Dr. Ludger Kamphausen, ärztlicher Leiter der Taubenklinik in Essen (der einzigen in ganz Deutschland): "Die Greifvögel sind ein Riesenproblem. Wenn Jungtauben angegriffen werden, fliegen sie oft in Panik davon und kehren nie wieder zurück in ihren Schlag. Das ist oft auch ein großer materieller Verlust, denn eine Brieftaube kann einige Tausend Euro wert sein, in Ausnahmefällen sogar bis zu 50.000. Wenn Greifvögel neu angesiedelt werden und auf die Frage, wovon sie sich ernähren sollen, 'von den Brieftauben' geantwortet wird, halte ich das für eine Frechheit. Es kann nicht sein, dass der Schutz der einen Vogelart auf Kosten der anderen geht".

Boten verbesserter Luftqualität

Doch auch unscheinbarere Bewohner kehren zurück: Waren in den 1960er Jahren von den vormals unzähligen Flechtenarten nicht mehr als zwei übrig geblieben, so hat sich deren Zahl seit Ende der 1990er Jahre wieder auf über 60 Arten erhöht. Zurückzuführen ist das auf die nach dem Niedergang der Industrie deutlich verbesserte Luftqualität.

Kultverein Schalke 04
Jeder Fußballfan kennt Schalke 04, den 1904 im Stadtteil Schalke gegründeten Fußballverein. Die 2001 eröffnete, 61.000 Zuschauer fassende Arena "Auf Schalke" liegt zwar nicht mehr in Schalke, ist aber dafür eines der modernsten Stadien der Welt. In zehn Stunden kann die gesamte 11.000 Tonnen schwere, 118 Meter lange und 79 Meter breite Rasenwanne aus dem Stadion geschoben werden, und in nur 20 Minuten lässt es sich in eine Halle verwandeln. Bei geschlossenem Dach und ohne Rasenfläche ist es dann vielseitig verwendbar: Die Rockgruppe U2 ist in der Arena bereits aufgetreten, und am 7. Mai 2010 wird hier das Eröffnungsspiel der Eishockey-WM stattfinden.

Fankneipe "Auf Schalke"

Die Fans kommen selbstverständlich auch ins neue Stadion, die 61.000 Plätze sind immer ausverkauft, das Herz der hartgesottenen Anhänger schlägt aber weiterhin in Schalke. Insbesondere wenn das sogenannte Ruhr-Derby gegen Borussia Dortmund ansteht, geht es in der Fankneipe "Auf Schalke" in der Kurt-Schumacher-Straße, die mitten durch Schalke führt, hoch her.
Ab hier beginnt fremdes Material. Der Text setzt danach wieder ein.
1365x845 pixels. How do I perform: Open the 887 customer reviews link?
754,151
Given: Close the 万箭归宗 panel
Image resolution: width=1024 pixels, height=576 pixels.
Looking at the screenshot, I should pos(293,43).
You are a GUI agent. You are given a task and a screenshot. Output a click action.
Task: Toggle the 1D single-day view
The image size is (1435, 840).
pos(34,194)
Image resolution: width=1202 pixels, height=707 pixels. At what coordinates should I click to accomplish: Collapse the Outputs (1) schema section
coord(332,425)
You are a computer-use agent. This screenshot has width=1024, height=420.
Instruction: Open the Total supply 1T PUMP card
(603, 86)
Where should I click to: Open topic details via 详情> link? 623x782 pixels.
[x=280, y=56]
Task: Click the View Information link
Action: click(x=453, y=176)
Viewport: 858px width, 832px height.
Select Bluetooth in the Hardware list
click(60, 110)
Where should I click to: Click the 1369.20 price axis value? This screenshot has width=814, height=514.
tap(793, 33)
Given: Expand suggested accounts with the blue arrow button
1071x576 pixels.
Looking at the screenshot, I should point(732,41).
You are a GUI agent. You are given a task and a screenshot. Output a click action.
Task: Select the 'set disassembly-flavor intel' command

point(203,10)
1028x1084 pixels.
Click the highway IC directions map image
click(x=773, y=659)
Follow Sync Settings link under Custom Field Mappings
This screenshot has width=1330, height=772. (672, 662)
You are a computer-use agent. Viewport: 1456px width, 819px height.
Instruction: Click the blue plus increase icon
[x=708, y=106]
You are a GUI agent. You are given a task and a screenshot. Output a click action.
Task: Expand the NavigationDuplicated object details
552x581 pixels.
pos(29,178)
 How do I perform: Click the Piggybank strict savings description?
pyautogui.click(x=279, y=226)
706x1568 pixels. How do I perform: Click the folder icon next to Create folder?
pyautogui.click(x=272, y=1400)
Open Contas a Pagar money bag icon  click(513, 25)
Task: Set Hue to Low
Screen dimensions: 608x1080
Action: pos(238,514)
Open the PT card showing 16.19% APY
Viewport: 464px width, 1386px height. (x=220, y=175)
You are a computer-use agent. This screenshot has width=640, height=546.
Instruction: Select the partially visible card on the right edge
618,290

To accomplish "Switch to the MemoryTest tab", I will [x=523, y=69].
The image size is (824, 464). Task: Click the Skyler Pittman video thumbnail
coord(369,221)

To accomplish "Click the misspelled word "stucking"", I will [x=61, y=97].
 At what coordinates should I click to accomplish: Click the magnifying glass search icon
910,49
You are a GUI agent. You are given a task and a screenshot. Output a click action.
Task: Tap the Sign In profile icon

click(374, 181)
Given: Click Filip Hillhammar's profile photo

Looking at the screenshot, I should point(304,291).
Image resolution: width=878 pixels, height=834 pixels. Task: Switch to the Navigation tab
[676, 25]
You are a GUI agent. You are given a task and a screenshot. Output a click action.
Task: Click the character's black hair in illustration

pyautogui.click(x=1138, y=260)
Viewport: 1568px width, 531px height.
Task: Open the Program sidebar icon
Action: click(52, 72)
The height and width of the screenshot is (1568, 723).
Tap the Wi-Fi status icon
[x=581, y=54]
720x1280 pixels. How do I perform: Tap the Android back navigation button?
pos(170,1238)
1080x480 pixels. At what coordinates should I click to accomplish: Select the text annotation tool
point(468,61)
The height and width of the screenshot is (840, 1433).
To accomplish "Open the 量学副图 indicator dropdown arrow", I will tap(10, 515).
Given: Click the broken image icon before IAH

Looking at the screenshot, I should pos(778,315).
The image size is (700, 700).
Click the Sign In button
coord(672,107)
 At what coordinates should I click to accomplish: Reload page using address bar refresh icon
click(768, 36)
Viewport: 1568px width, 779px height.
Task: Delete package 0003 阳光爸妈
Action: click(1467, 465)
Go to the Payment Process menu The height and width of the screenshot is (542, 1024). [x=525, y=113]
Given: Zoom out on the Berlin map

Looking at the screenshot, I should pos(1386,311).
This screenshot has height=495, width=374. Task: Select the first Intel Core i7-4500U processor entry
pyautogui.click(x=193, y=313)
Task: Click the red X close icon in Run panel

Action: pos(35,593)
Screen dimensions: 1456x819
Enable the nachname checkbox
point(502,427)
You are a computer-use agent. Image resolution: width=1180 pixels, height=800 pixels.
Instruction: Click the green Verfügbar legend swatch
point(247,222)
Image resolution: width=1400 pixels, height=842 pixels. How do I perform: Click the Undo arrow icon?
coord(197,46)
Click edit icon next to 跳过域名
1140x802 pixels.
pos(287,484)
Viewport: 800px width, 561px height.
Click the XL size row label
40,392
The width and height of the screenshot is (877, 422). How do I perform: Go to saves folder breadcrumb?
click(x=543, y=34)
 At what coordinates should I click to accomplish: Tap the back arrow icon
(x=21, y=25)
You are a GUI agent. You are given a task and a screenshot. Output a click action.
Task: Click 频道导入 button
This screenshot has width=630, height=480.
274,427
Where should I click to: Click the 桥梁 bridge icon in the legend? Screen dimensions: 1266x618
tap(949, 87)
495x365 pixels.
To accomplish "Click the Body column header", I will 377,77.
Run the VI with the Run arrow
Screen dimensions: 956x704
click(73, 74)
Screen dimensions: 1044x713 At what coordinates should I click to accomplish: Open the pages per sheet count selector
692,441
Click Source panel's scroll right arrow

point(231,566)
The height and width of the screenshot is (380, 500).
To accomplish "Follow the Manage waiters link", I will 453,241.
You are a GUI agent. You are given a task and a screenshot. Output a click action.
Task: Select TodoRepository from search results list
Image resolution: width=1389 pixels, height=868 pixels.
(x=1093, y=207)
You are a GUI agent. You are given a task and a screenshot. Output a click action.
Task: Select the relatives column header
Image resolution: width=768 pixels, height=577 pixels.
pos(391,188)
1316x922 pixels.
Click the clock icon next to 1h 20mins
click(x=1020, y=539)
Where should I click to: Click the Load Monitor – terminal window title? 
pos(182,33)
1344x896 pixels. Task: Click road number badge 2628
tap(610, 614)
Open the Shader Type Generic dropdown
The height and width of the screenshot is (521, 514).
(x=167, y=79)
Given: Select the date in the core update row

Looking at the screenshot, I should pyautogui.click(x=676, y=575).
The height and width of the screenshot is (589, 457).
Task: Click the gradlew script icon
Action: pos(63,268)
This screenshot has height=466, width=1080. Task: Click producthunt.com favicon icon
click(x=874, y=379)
Regelmäßig dabei ist Wilhelm Plenkers, genannt "Trompeten-Willy", der mit seinem Blasinstrument auch vor dem Großbildfernseher gegen den Erzrivalen zur Attacke bläst. So ein Derbysieg sei "wie das Salz in der Suppe", sagt er, und: "In Dortmund Punkte klauen ist das Geilste". Er ist schon seit seinem 8. Lebensjahr Schalke-Fan und von Beruf Dachdecker. Aber seine Berufung sieht er darin, "Trompeten-Willy" zu sein. Zum Glück ist seine (zweite) Frau, die er erst kürzlich geheiratet hat, genauso fußballverrückt wie er. Und wie der "Ruhrpott" insgesamt. Denn wie früher Kohle und Stahl, so gehört der Fußball wie eh und je zum Leben im Ruhrgebiet.